A premium decking brand with no online checkout. We helped turn long, research-heavy buying journeys into sample orders, source book requests, and qualified dealer connections.


The brand
TimberTech makes premium composite decking and railing, sold through a national network of dealers and installed by contractors. Nobody buys a deck in a single click. People research collections for weeks, compare materials and finishes, weigh how a product will hold up in their climate, and only then reach out to a local pro to make it real.
When TimberTech came to Surefoot, the site was great at inspiring. It was less good at helping people act on that inspiration. Visitors arrived with a real project in mind and left without ordering a sample, requesting a source book, or connecting with a dealer. The brand also wanted to grow without leaning harder on pushy lead tactics: the goal was to guide serious buyers, not pressure casual ones.
The impact
The Starter Kit toaster looks trivial: a small nudge offering a free sample kit. The discipline was making it helpful, not annoying, so we made it dismissible and A/B tested it instead of assuming. It lifted sample orders sharply, especially on mobile. It worked so well that almost everyone grabbed the same best-seller kit, so the follow-up added color choice to the toaster and confirmed we could spread demand without losing a single order.




The challenge
Decking is expensive and meant to last decades, so people research carefully and want to get the choice right.
TimberTech doesn't sell online. Every conversion is a softer step: a sample order, a source book, a cost estimate, or connecting with a local dealer or contractor.
In a long research phase, it was not obvious that visitors could order a free sample kit at all, and the few who did defaulted to a single best-seller option.
Most visitors arrived on mobile, where the path to TimberTech's lead-capture tools had the most friction and the most room to improve.
The approach
Added a small, dismissible Starter Kit toaster to the sample and decking pages, putting a free sample kit one tap away at the moment someone was weighing materials. We tested how it appeared, popping on up-scroll versus after a two-second pause, and the gentler timing won.

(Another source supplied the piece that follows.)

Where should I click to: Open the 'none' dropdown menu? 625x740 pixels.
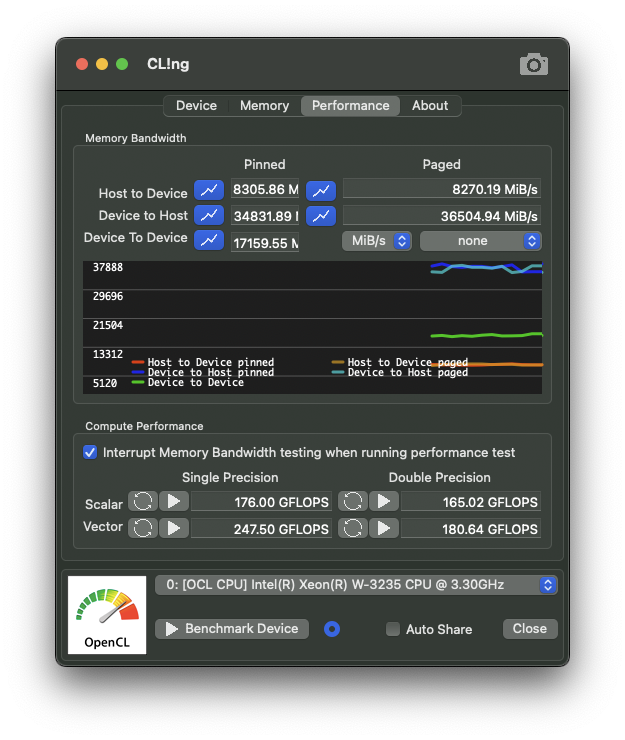[480, 241]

The toaster worked so well that orders piled onto a single best-seller kit. So the follow-up added color-swatch selection to the toaster, letting shoppers choose a finish, and confirmed the change spread demand without costing a single order.

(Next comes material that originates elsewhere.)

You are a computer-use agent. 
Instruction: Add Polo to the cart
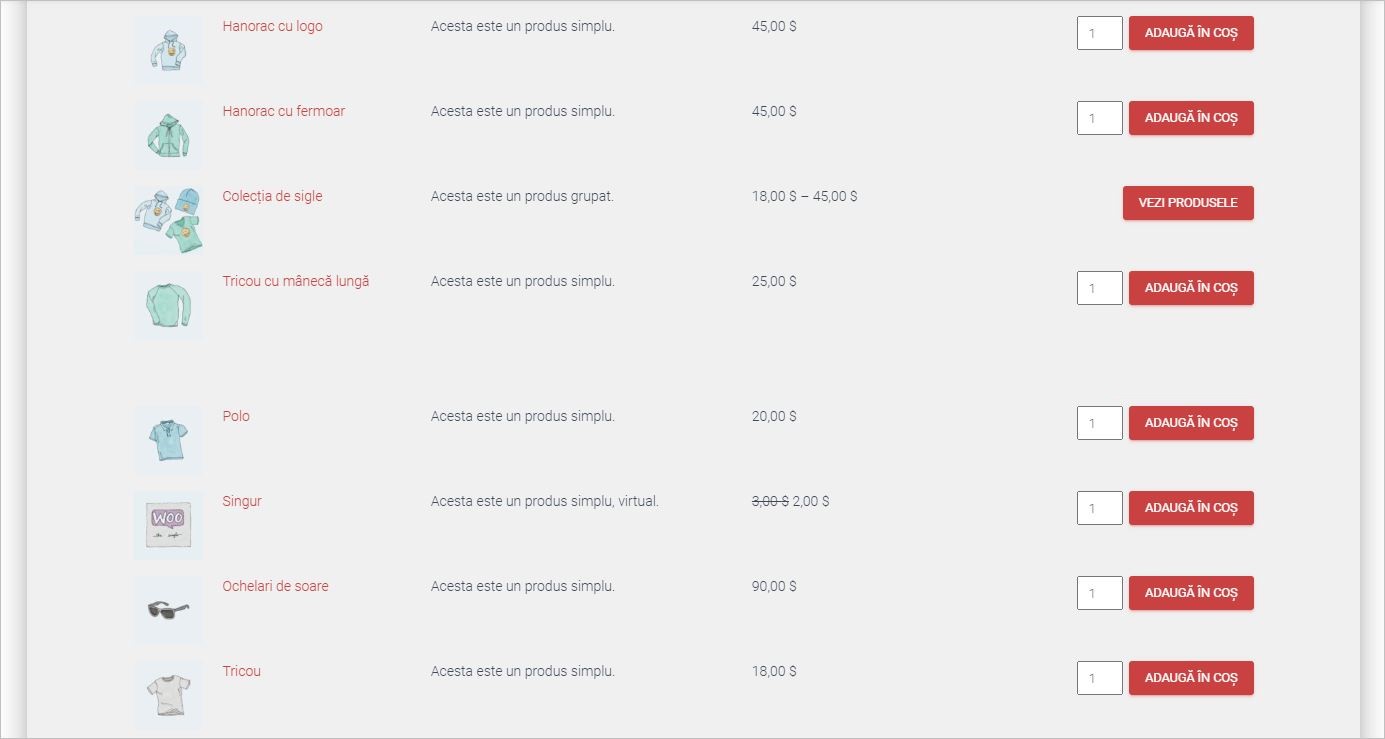(x=1190, y=422)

Navigation and contractor-forms research set clearer expectations for what happens after someone reaches out, addressing feedback that leads were not expecting their calls.

What we learned
The toaster was a basic, low-effort test, and it drove one of the program's largest, statistically significant lifts in sample orders.

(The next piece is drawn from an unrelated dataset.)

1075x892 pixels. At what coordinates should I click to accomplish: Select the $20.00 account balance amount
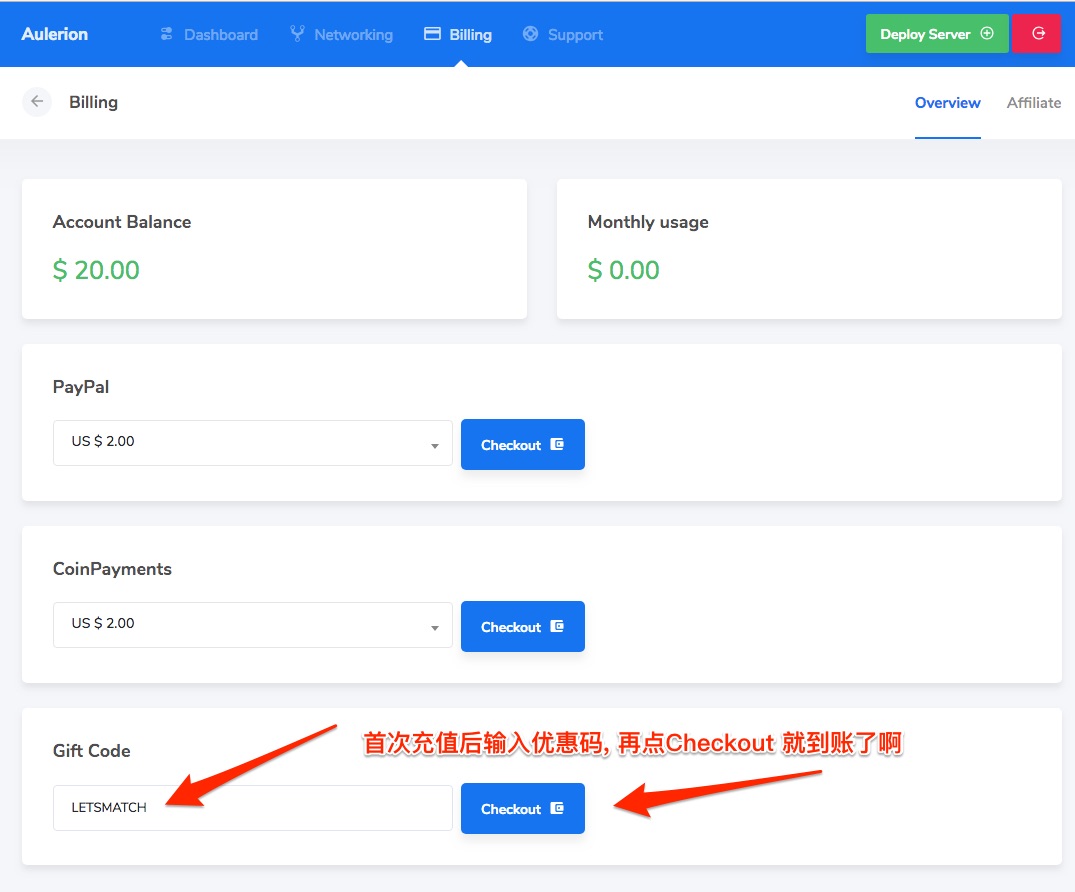[x=96, y=271]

The same toaster, shown two different ways, produced materially different results. The version that appeared after a short pause beat the one tied to scrolling.
A test that works can concentrate demand in a way you did not plan for. The discipline is to follow up: we added color choice and kept every bit of the gain.

The results
Rather than pushing harder for leads, the program made it easier for serious shoppers to take the next step. The clearest proof was a small, dismissible Starter Kit toaster on the sample and decking pages: it drove a statistically significant lift in free sample-kit orders, far larger on mobile than desktop, by putting a kit one tap away while someone was still weighing materials. It worked so well that orders concentrated on a single best-seller kit, so the follow-up added color-swatch selection to the toaster, spreading demand across finishes without giving back any of the gain. Over more than two years, wins like these did more than add leads. They built TimberTech's confidence in testing to the point that the program could move past running experiments for them.
The takeaway
More than two years of tested wins added up to something better than a lead count: a testing practice TimberTech now runs in-house.
Frequently asked
A high-traffic site with engaged visitors that was not turning research-phase interest into orders and qualified dealer connections, and the team wanted to grow without leaning on pushier lead tactics.
Conversion rate optimization, lead generation, user research, and data analysis.
The focus shifts from a transaction to the handoff. Every test targets the moments that build enough confidence for a visitor to order a sample, request a source book, or reach out to a dealer.
High-consideration brands usually see the biggest early gains by making lead-capture tools easy to find and act on, especially on mobile.